[EXERCISE MATERIAL]
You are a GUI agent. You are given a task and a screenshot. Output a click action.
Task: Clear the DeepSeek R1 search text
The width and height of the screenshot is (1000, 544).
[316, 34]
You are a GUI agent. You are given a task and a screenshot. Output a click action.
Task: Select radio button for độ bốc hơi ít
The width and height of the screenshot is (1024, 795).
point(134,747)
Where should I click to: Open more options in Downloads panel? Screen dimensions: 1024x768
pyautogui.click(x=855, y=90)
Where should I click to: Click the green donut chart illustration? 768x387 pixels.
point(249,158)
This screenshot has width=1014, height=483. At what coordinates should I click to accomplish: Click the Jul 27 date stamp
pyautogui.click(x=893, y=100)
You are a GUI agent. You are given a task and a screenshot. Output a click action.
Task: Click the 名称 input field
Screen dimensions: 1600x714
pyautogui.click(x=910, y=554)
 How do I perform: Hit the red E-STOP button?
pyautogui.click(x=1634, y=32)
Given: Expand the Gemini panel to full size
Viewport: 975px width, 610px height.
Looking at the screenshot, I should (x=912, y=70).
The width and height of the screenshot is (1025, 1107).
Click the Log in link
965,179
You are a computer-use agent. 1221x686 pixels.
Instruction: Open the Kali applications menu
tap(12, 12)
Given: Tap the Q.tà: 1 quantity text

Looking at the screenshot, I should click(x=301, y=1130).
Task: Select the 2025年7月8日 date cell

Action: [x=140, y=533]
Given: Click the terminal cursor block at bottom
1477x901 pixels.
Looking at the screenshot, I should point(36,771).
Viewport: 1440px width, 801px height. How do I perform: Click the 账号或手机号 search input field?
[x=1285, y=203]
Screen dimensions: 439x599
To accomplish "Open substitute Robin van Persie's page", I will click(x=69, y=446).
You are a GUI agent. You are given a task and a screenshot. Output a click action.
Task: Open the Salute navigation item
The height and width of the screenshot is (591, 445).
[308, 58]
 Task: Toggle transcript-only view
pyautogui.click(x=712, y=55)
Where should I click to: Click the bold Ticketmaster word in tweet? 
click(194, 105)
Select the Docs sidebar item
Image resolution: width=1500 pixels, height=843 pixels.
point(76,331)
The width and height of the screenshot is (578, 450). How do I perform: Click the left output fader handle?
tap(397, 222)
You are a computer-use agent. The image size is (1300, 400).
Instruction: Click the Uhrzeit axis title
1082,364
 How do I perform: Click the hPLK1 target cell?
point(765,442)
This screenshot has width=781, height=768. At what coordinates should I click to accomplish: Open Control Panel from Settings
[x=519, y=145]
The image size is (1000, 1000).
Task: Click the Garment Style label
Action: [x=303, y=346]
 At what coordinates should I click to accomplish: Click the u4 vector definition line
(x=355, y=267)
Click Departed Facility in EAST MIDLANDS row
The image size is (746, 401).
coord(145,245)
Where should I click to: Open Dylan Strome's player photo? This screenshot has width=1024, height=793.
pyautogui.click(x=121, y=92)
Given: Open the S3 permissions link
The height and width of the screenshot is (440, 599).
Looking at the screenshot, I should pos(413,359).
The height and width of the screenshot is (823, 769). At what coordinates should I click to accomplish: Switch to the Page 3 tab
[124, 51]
[/EXERCISE MATERIAL]
**WORK REQUIRED**
Top to bottom, set down the entries above word for word.

**ANSWER SPACE**
You are a GUI agent. You are given a task and a screenshot. Output a click action.
Task: Clear the DeepSeek R1 search text
The width and height of the screenshot is (1000, 544).
[316, 34]
You are a GUI agent. You are given a task and a screenshot. Output a click action.
Task: Select radio button for độ bốc hơi ít
The width and height of the screenshot is (1024, 795).
point(134,747)
Where should I click to: Open more options in Downloads panel? Screen dimensions: 1024x768
pyautogui.click(x=855, y=90)
Where should I click to: Click the green donut chart illustration? 768x387 pixels.
point(249,158)
This screenshot has width=1014, height=483. At what coordinates should I click to accomplish: Click the Jul 27 date stamp
pyautogui.click(x=893, y=100)
You are a GUI agent. You are given a task and a screenshot. Output a click action.
Task: Click the 名称 input field
Screen dimensions: 1600x714
pyautogui.click(x=910, y=554)
 How do I perform: Hit the red E-STOP button?
pyautogui.click(x=1634, y=32)
Given: Expand the Gemini panel to full size
Viewport: 975px width, 610px height.
Looking at the screenshot, I should (x=912, y=70).
The width and height of the screenshot is (1025, 1107).
Click the Log in link
965,179
You are a computer-use agent. 1221x686 pixels.
Instruction: Open the Kali applications menu
tap(12, 12)
Given: Tap the Q.tà: 1 quantity text

Looking at the screenshot, I should click(x=301, y=1130).
Task: Select the 2025年7月8日 date cell

Action: [x=140, y=533]
Given: Click the terminal cursor block at bottom
1477x901 pixels.
Looking at the screenshot, I should point(36,771).
Viewport: 1440px width, 801px height. How do I perform: Click the 账号或手机号 search input field?
[x=1285, y=203]
Screen dimensions: 439x599
To accomplish "Open substitute Robin van Persie's page", I will click(x=69, y=446).
You are a GUI agent. You are given a task and a screenshot. Output a click action.
Task: Open the Salute navigation item
The height and width of the screenshot is (591, 445).
[308, 58]
 Task: Toggle transcript-only view
pyautogui.click(x=712, y=55)
Where should I click to: Click the bold Ticketmaster word in tweet? 
click(194, 105)
Select the Docs sidebar item
Image resolution: width=1500 pixels, height=843 pixels.
point(76,331)
The width and height of the screenshot is (578, 450). How do I perform: Click the left output fader handle?
tap(397, 222)
You are a computer-use agent. The image size is (1300, 400).
Instruction: Click the Uhrzeit axis title
1082,364
 How do I perform: Click the hPLK1 target cell?
point(765,442)
This screenshot has width=781, height=768. At what coordinates should I click to accomplish: Open Control Panel from Settings
[x=519, y=145]
The image size is (1000, 1000).
Task: Click the Garment Style label
Action: [x=303, y=346]
 At what coordinates should I click to accomplish: Click the u4 vector definition line
(x=355, y=267)
Click Departed Facility in EAST MIDLANDS row
The image size is (746, 401).
coord(145,245)
Where should I click to: Open Dylan Strome's player photo? This screenshot has width=1024, height=793.
pyautogui.click(x=121, y=92)
Given: Open the S3 permissions link
The height and width of the screenshot is (440, 599).
Looking at the screenshot, I should pos(413,359).
The height and width of the screenshot is (823, 769). At what coordinates should I click to accomplish: Switch to the Page 3 tab
[124, 51]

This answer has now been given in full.